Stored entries

_____

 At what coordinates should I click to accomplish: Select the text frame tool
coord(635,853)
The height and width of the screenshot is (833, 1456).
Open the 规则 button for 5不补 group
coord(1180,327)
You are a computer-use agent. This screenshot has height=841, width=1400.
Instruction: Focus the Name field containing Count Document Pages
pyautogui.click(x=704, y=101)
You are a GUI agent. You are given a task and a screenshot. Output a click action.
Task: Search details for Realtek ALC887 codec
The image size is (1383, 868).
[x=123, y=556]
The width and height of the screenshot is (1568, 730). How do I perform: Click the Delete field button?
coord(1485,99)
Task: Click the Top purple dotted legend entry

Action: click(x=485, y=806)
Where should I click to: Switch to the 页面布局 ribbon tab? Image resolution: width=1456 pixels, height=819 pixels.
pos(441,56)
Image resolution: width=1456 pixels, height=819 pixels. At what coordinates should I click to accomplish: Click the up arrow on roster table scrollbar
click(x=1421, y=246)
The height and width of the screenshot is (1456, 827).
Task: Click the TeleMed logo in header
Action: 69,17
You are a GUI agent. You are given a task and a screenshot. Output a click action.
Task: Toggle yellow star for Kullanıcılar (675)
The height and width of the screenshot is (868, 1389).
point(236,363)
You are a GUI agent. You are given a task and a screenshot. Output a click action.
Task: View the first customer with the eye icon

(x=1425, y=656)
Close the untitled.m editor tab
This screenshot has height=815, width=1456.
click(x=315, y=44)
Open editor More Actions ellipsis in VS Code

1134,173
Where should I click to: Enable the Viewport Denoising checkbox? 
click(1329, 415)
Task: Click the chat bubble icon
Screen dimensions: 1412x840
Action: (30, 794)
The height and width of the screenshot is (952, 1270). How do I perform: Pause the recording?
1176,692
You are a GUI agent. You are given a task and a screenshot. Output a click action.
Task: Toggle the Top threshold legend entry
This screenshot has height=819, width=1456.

_____

Look above for the line holding "Task: Click the Top" and the line holding "Close the untitled.m editor tab". Retype both, and every line between them, word for word and nothing else.

> Task result
Task: Click the Top purple dotted legend entry

Action: click(x=485, y=806)
Where should I click to: Switch to the 页面布局 ribbon tab? Image resolution: width=1456 pixels, height=819 pixels.
pos(441,56)
Image resolution: width=1456 pixels, height=819 pixels. At what coordinates should I click to accomplish: Click the up arrow on roster table scrollbar
click(x=1421, y=246)
The height and width of the screenshot is (1456, 827).
Task: Click the TeleMed logo in header
Action: 69,17
You are a GUI agent. You are given a task and a screenshot. Output a click action.
Task: Toggle yellow star for Kullanıcılar (675)
The height and width of the screenshot is (868, 1389).
point(236,363)
You are a GUI agent. You are given a task and a screenshot. Output a click action.
Task: View the first customer with the eye icon

(x=1425, y=656)
Close the untitled.m editor tab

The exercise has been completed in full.